■ SHORT TASK: Please gather every line of the records below that contains the word "panel" and copy each one in full. Case counts.

·····

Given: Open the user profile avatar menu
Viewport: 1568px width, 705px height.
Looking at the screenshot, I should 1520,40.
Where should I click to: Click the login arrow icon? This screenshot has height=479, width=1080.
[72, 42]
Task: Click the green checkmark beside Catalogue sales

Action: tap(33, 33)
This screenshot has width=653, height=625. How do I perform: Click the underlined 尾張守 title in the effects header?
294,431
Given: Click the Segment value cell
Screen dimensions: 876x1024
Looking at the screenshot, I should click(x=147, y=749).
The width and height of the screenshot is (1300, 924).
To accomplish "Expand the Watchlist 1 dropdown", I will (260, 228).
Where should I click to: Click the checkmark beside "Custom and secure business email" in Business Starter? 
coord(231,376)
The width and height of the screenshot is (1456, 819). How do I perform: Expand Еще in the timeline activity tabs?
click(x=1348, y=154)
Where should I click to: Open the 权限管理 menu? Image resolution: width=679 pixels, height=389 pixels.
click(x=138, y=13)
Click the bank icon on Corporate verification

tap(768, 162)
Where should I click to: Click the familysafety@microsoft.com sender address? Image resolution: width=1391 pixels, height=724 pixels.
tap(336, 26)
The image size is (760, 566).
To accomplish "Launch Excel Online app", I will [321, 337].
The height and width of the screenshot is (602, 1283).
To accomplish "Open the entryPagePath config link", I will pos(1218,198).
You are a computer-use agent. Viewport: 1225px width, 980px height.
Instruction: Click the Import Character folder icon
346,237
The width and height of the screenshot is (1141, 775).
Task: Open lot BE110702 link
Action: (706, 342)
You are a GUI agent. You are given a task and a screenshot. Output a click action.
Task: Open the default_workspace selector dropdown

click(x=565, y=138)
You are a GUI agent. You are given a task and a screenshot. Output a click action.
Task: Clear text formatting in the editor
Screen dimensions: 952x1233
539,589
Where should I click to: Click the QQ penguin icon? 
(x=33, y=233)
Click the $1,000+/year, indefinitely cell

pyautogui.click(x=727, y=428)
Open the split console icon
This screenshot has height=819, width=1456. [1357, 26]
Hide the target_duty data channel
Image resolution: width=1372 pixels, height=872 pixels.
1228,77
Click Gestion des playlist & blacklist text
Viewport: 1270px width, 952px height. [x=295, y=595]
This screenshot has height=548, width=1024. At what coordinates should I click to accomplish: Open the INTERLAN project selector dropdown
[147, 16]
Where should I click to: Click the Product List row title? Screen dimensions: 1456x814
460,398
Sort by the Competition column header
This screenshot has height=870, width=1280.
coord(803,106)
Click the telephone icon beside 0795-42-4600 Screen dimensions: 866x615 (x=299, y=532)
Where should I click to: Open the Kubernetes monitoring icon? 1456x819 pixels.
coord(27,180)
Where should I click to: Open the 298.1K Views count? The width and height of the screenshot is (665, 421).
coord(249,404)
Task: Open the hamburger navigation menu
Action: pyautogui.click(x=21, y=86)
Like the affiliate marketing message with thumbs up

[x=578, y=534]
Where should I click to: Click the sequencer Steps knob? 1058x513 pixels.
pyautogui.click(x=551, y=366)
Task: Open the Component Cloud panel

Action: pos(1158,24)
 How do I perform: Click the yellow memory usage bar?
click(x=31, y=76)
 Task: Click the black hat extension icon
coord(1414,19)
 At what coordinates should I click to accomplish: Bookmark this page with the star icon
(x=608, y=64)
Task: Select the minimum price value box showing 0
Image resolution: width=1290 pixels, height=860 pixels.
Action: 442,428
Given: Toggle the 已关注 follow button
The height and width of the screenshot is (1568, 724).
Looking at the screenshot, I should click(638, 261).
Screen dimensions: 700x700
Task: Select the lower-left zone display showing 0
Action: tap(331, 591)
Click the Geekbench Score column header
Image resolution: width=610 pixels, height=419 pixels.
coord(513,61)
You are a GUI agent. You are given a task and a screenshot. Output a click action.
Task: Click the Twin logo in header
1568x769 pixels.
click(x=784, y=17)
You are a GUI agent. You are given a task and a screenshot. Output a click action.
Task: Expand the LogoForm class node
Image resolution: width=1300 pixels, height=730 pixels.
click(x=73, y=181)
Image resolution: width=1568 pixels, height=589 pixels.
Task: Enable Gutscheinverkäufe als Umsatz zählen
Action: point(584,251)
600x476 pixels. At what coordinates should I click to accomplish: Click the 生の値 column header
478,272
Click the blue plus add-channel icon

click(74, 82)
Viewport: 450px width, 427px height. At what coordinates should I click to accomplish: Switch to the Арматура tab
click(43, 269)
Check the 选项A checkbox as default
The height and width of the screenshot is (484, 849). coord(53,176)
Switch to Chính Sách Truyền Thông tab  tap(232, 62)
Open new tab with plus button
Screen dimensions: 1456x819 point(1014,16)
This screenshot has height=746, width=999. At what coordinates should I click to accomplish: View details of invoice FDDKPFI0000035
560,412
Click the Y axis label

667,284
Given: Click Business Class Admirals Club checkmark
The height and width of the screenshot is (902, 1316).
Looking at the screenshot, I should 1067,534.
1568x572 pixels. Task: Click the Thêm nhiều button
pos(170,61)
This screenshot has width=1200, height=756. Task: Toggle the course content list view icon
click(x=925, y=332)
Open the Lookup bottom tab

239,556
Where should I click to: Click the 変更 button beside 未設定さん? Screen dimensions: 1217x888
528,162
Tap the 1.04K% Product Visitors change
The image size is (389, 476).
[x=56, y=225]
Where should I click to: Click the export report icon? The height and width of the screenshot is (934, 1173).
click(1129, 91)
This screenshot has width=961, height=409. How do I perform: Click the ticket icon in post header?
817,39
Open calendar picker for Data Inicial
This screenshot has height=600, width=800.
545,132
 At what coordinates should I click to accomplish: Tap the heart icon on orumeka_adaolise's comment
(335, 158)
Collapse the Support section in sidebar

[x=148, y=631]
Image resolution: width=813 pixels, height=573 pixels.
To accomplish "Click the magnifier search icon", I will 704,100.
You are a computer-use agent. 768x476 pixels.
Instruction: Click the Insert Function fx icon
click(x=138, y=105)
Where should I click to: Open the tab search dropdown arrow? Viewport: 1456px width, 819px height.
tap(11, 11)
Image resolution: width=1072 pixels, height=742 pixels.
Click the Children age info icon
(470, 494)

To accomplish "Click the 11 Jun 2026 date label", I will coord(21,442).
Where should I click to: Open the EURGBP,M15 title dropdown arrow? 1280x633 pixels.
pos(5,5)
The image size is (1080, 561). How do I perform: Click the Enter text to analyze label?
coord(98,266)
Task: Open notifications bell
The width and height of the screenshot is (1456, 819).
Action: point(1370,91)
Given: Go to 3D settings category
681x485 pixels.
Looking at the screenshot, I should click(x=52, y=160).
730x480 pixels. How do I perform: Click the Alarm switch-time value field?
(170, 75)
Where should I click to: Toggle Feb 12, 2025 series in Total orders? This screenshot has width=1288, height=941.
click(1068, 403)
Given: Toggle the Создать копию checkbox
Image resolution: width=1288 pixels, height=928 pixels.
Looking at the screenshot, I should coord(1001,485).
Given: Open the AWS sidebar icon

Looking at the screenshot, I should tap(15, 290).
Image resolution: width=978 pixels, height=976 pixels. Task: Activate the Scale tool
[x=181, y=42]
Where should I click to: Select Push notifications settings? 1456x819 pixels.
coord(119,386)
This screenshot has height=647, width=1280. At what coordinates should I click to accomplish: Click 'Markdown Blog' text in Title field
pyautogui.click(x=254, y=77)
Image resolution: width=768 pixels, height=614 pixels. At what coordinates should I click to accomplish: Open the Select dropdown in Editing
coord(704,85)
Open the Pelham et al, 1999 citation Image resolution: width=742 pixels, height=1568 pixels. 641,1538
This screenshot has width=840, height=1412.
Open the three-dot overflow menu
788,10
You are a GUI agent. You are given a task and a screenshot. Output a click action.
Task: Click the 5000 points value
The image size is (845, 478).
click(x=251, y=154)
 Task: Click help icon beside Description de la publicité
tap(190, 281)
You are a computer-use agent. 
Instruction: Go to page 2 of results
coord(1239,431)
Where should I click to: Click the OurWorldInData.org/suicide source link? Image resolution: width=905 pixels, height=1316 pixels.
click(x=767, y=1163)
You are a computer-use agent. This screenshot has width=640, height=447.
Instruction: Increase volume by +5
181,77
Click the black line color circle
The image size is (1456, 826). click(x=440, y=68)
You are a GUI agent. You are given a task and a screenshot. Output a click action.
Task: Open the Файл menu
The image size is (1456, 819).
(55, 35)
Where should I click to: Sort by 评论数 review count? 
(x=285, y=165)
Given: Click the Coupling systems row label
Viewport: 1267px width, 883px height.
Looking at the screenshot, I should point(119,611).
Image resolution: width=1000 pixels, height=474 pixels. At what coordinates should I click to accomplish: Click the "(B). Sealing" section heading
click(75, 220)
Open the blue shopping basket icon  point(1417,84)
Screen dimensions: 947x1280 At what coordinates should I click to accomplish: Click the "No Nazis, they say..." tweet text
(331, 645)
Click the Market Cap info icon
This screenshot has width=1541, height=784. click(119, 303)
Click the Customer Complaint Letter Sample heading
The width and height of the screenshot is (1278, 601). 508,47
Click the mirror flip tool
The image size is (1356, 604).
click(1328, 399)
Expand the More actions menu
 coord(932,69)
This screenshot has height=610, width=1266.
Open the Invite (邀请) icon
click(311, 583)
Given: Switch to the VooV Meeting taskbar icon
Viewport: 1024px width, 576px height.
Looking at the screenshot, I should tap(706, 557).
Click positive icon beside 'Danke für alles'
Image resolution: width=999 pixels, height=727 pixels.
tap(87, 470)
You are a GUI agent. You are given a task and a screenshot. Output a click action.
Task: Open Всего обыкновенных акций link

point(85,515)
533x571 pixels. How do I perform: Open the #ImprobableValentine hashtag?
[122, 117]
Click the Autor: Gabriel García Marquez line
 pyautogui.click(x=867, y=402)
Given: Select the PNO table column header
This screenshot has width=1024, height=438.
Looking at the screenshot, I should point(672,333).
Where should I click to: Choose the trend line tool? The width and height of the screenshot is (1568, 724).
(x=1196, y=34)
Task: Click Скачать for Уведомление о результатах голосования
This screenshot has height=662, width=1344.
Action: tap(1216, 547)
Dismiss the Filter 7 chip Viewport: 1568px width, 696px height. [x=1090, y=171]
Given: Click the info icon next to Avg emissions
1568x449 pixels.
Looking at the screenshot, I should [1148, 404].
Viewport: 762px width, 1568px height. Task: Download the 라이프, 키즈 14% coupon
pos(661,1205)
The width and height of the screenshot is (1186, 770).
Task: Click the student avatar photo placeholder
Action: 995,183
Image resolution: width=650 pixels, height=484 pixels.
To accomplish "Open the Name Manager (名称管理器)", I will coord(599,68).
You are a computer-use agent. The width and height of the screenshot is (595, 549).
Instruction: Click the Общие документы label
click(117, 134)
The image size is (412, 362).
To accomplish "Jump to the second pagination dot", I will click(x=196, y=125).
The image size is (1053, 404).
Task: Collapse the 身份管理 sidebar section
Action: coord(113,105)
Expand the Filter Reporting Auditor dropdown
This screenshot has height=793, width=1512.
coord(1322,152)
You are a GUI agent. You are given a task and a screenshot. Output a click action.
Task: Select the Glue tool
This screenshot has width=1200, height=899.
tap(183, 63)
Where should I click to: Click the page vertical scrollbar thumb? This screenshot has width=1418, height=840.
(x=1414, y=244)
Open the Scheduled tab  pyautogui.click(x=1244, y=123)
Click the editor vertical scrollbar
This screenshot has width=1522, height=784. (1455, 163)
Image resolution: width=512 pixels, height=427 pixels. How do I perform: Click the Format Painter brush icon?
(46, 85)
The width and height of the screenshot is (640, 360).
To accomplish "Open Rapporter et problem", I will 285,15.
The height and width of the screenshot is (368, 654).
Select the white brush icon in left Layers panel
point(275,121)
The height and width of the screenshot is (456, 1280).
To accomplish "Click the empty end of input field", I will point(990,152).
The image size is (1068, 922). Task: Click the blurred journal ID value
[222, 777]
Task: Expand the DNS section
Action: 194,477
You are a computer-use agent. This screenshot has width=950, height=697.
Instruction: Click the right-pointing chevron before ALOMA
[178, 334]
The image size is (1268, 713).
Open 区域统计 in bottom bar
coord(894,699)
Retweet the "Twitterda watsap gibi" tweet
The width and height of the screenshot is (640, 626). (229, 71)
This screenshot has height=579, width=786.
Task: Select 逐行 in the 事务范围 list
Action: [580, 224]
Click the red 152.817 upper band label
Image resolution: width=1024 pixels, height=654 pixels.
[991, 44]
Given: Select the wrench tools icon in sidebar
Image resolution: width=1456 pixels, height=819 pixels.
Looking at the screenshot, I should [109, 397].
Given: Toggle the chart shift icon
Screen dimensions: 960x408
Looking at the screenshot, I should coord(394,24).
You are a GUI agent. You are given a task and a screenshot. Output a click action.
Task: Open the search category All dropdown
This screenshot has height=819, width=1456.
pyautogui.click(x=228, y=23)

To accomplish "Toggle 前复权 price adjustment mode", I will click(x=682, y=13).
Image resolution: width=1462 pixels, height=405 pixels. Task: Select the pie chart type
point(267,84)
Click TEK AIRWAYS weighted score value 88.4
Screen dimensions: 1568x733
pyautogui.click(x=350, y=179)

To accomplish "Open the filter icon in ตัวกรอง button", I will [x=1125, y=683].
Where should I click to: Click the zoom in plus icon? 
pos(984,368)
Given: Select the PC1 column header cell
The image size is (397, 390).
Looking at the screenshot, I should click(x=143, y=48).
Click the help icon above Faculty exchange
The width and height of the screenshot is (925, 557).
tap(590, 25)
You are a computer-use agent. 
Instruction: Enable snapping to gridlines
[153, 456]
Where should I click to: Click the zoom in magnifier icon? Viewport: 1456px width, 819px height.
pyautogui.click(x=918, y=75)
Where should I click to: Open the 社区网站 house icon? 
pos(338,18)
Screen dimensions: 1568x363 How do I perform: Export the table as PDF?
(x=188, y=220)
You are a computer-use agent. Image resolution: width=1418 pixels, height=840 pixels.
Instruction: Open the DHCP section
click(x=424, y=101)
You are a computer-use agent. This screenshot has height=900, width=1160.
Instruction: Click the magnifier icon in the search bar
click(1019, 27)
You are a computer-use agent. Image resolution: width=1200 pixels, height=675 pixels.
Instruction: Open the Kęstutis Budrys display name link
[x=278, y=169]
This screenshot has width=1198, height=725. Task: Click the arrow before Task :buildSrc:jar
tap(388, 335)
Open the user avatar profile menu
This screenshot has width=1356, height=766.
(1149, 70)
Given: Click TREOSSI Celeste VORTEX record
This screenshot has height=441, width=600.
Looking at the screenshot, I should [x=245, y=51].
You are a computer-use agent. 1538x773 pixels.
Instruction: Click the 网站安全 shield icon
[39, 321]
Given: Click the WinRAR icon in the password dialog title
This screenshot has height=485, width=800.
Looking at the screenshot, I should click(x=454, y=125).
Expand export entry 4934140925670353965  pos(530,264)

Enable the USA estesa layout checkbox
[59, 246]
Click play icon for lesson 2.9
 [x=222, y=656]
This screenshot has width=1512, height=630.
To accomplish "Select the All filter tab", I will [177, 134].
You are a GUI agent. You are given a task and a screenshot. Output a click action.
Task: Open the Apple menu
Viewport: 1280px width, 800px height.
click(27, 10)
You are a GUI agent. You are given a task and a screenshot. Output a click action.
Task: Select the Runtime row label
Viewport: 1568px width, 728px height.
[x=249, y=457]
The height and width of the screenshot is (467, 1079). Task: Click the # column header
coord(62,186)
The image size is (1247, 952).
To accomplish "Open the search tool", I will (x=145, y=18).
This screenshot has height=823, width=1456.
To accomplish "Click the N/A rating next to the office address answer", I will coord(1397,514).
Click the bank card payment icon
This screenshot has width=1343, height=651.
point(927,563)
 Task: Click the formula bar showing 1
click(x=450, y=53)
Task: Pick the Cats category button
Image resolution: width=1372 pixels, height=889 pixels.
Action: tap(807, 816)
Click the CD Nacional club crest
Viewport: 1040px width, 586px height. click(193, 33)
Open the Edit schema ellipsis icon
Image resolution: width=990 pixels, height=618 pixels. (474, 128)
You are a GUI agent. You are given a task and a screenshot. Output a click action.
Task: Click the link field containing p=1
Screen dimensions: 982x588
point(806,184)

·····

■ COMPLETED EXERCISE:
Task: Open the Component Cloud panel
Select the white brush icon in left Layers panel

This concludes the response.